An approach combining satellite sensors at various scales and multi-temporal analysis was adopted to provide up-to-date information about the land cover distribution as well as to observe the land cover evolution following the start of the replantation project in 2007.

Assessment of impact and benefit by the user


  • Previous data on this tiny island were very limited: only a paper map was at EIB disposal; the promoter had some GIS data but these were inadequate due to a recent earthquake and were in the process of being updated. The maps which were developed during the course of this service represent important progress.
  • EO data and derived products provide
  1. sufficient resolution of the maps to detect main land cover changes and to verify progress of planting within the EIB project area and the entire island - providing insights into the forestry practices being implemented within the project area and how these may influence what is taking place elsewhere;
  2. objective monitoring of changes over time, both within and around project areas;
  3. useful insight allowing EIB to see patterns of change regarding species composition: distinction between ‘old’ plantations and ‘new’ plantations was made as a proxy for tree species (‘old’: higher percentage of white teak; ‘new’: higher percentage of eucalyptus);
  4. information about areas which may be very large, very remote and difficult to reach (eg Kolombangara), or which are very difficult to check in their entirety (linear infrastructure)
  • Satellite imagery is an excellent communication tool which can allow the EIB to visualize and to demonstrate the benefits of its investments, providing important added value to our work as a public institution
  • The service would be very useful for providing an overview of changes / impacts which allows us to then better target our monitoring resources, or to decide whether more monitoring is needed. Such a monitoring overview would be potentially useful to many projects that the Bank finances.
  • Procedures applied by LuxSpace  in cooperation with the EIB during the service were satisfactory within resource constraints. Administration and coordination by LuxSpace between the various partners was excellent.

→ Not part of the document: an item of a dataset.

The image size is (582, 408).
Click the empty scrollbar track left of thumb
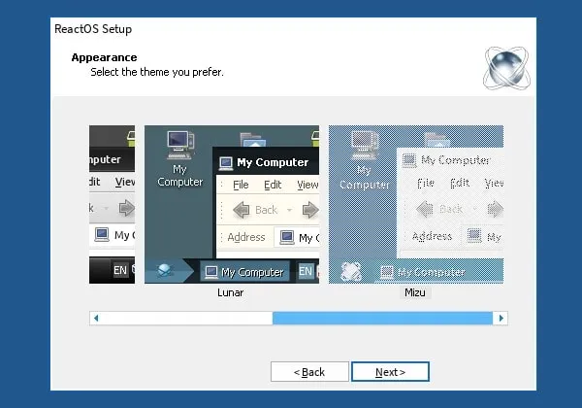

  • The analogue integration of the information (using the report, not the geo data) is assessed as “medium” (out of 5 marks).
  • The conclusions provided in the report are very general, and the technical details too much for a non-expert in Remote Sensing. The user expected a more precise time window as it was possible but this was unrealistic in this case, due to cloud coverage in the tropics. It is felt that the work would have benefited from the involvement of a sectoral expert. The definitions of ‘grassland’ and ‘forest’ seem to allow the possibility of very young plantations being mistakenly identified as grassland.  Overall, the report had too much emphasis on technical aspects what is less useful or helpful for us – we were interested in the results, and what this means for project implementation and impacts.
  • This project focused on project implementation over quite a short period of time. We feel that satellite information would be better suited to the monitoring of medium to long-term project impacts. For monitoring implementation over short periods of time, sufficient precision seems to be difficult to achieve.
  • LuxSpace  made the process as straightforward as possible by translating EIB’s user requirements into the technical specifications necessary to launch the study. However, the major challenge is co-ordination. Fortunately, a fruitful co-operation was achieved. Despite the need for considerable resources for this new activity, the added value and enhanced quality which such services can bring to the EIB’s work are likely to make this worthwhile.
  • Issues:
  1. Delayed delivery, although the reason is clear (waiting for suitable satellite image);
  2. Cloud cover or distortions (eg Landsat linear distortion) cause problems. It is important to manage the users’ expectations in this regard! Expectations may have been too high - cloud cover was a big and rather unexpected obstacle for this study.